City of Whittlesea Chair Administrator Lydia Wilson said each of the strategies was informed by extensive community engagement and a place-based approach addressing the specific needs of each community within the municipality.

“These three strategies will help us bring our community’s vision of A Place for All to life,” she said.

“I would now invite the community to view each of these draft strategies and to provide their feedback. We want to make sure these strategies capture what’s important to the people who live, work and visit the City of Whittlesea.”

The Connected Community Strategy 2023-2033 outlines Council’s commitment to fostering an inclusive, healthy, safe and welcoming place where all residents are celebrated and supported.

Informed by the analysis of trends and engagement with the community, the strategy identifies 24 priorities to build on the progress already made in these areas.

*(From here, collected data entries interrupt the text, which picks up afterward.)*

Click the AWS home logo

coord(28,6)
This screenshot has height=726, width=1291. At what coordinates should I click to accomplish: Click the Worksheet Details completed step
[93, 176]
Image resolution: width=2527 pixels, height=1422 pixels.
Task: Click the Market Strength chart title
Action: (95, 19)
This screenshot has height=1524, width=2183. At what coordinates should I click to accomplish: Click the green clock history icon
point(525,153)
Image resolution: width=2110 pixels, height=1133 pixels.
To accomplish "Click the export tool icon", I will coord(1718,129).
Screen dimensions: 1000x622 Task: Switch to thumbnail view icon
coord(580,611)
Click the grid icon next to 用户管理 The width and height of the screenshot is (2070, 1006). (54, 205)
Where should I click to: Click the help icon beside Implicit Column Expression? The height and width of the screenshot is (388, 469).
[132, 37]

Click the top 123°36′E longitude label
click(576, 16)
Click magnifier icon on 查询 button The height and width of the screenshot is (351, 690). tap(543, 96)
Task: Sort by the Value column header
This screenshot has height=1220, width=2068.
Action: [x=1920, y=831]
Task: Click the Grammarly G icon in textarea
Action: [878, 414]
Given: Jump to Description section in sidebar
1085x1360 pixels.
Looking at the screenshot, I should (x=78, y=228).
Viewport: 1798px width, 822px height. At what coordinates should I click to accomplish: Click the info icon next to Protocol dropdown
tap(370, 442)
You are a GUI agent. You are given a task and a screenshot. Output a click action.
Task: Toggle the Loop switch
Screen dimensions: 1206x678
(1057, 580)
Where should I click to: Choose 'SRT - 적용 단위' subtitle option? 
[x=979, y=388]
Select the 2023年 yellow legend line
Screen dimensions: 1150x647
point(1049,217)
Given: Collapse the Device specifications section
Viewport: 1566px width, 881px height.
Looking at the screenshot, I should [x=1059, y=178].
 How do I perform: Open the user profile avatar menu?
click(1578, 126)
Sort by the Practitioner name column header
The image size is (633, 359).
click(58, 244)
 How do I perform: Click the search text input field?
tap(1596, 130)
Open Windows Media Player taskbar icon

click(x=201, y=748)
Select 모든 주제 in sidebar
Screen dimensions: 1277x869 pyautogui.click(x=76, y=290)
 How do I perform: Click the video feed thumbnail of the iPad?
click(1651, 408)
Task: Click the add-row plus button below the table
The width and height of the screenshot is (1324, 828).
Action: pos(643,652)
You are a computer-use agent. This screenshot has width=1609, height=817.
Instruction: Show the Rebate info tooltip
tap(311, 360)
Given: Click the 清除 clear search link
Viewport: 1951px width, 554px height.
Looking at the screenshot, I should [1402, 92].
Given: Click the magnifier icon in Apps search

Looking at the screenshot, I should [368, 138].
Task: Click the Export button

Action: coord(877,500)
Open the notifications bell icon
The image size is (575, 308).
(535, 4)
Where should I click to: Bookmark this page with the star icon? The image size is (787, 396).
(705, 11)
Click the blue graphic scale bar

Advancing gender equality, improving physical and mental wellbeing, providing services for people at all life stages, and creating culturally safe and accessible spaces are just some of the areas Council will focus on over the next decade.

The Liveable Neighbourhoods Strategy 2023-2033 sets out Council’s approach to creating and maintaining well-planned and attractive neighbourhoods with convenient and vibrant open spaces and town centres.

The 18 priorities contained in the report include creating a regional sports centre in Mernda, building an Aboriginal Gathering Place, improving walking and cycling networks, and increasing social and affordable housing options.

The Long-Term Community Infrastructure Plan contains Council’s blueprint for investing in buildings and spaces that promote access to services supporting health, wellbeing and life-long learning.

Community infrastructure includes community centres, halls, libraries, kindergartens, Maternal and Child Health centres, arts spaces and sports and leisure facilities.

Among the priorities outlined in the strategy are meeting the infrastructure needs of the Victorian Government’s early childhood education reforms, delivering new multipurpose community centres and sporting facilities in the growing northern suburbs, and increasing access to library services.